> _PROBLEM_
If a line in the entries contains the word "Share", list it.

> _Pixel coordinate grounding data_
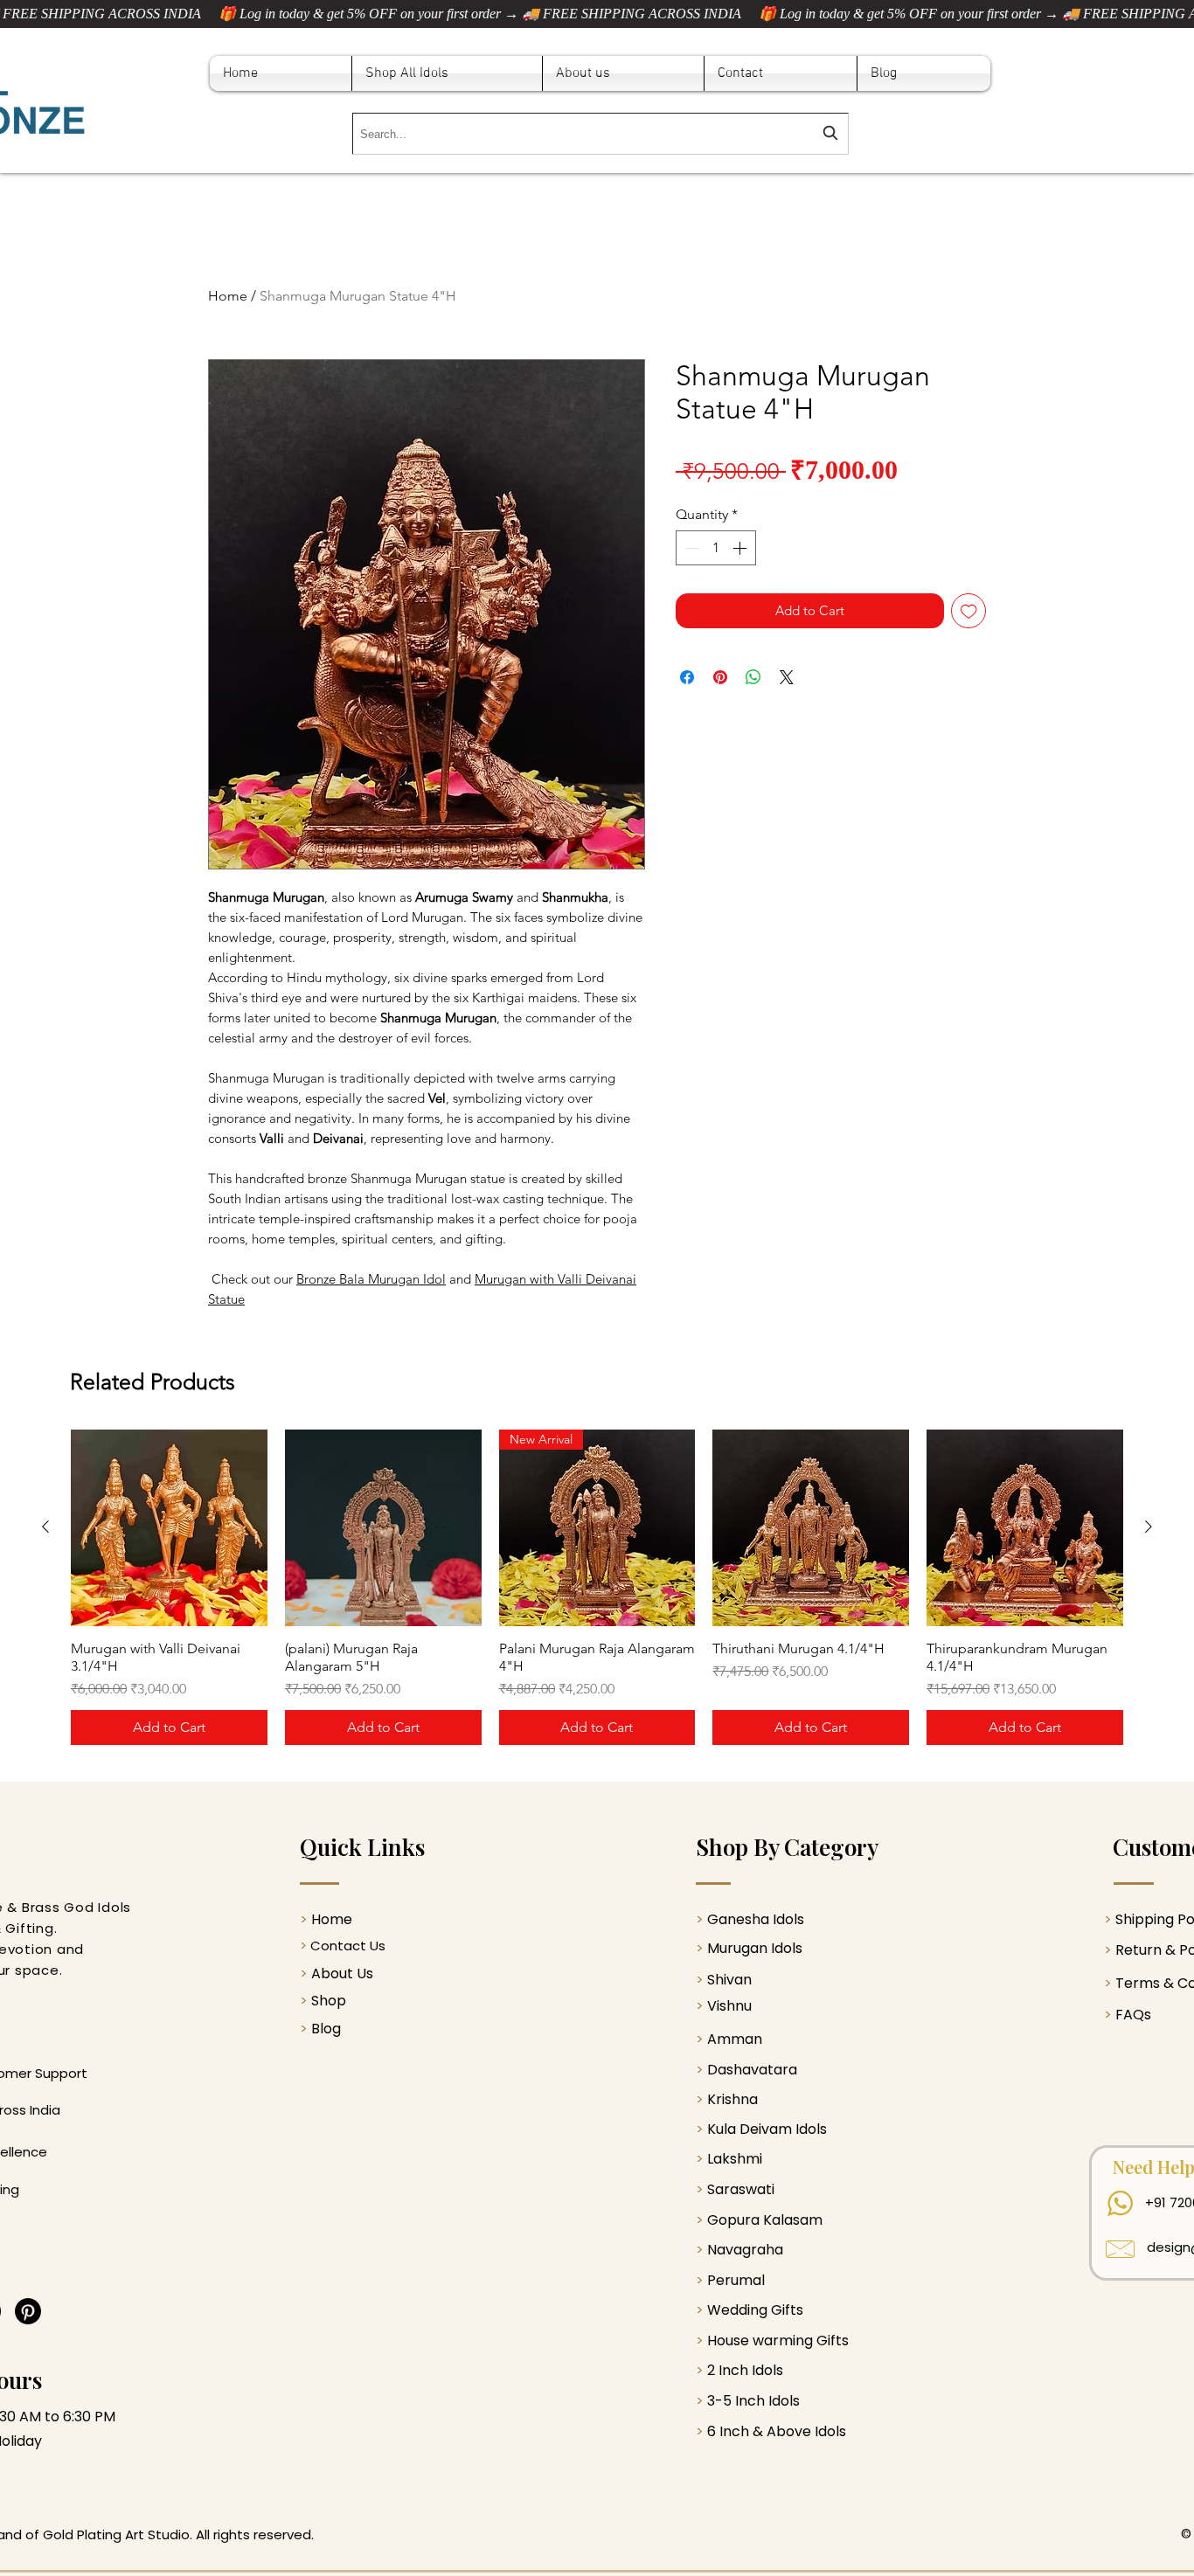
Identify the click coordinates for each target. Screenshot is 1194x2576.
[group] (597, 1587)
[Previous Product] (45, 1526)
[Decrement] (690, 547)
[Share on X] (786, 677)
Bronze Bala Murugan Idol (371, 1279)
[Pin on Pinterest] (720, 677)
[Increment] (741, 547)
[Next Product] (1148, 1526)
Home (227, 295)
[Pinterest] (28, 2311)
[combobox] (600, 134)
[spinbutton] (716, 547)
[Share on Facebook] (687, 677)
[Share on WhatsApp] (753, 677)
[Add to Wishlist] (969, 611)
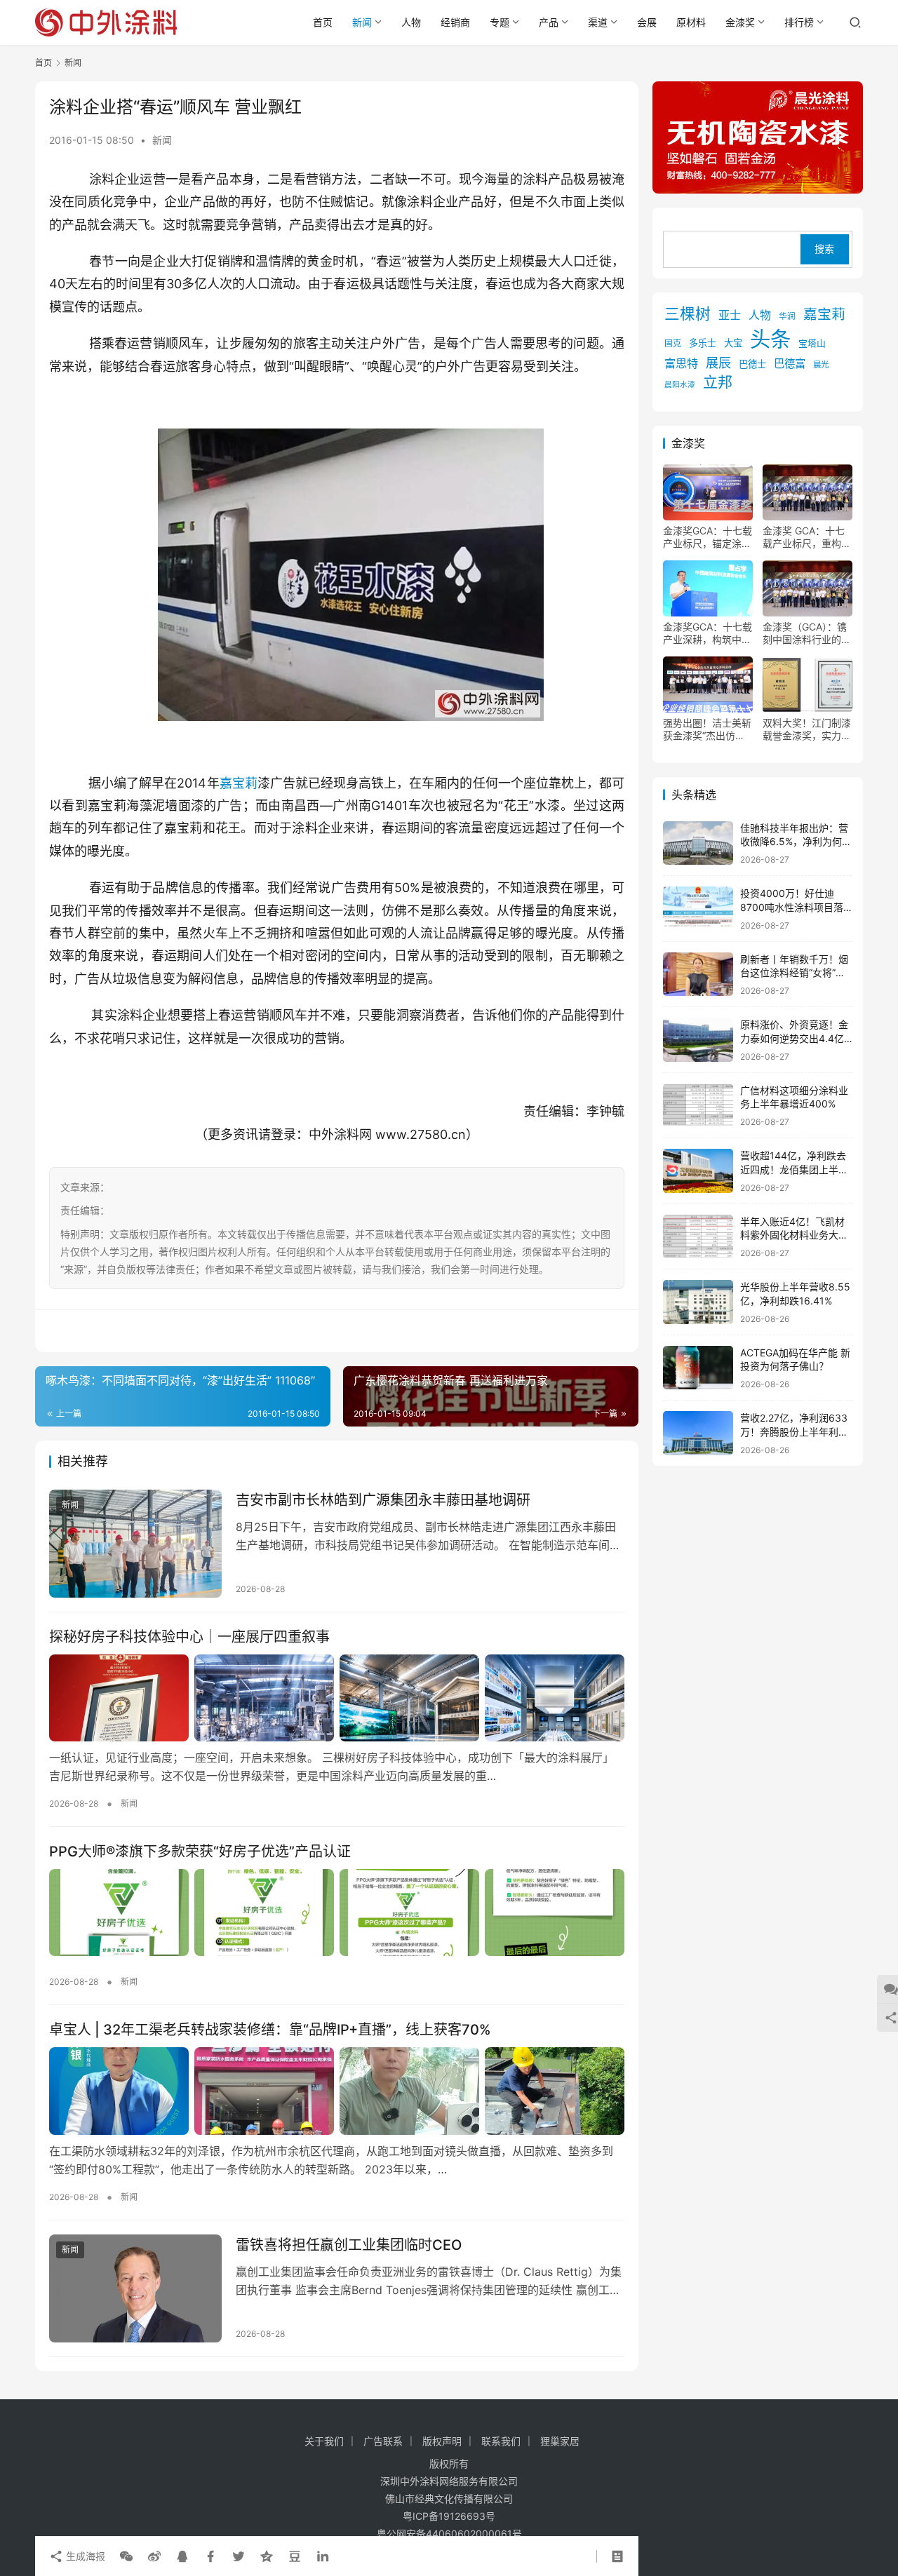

> _TASK ANSWER_
[Share on X] (786, 677)
[Share on Facebook] (687, 677)
[Share on WhatsApp] (753, 677)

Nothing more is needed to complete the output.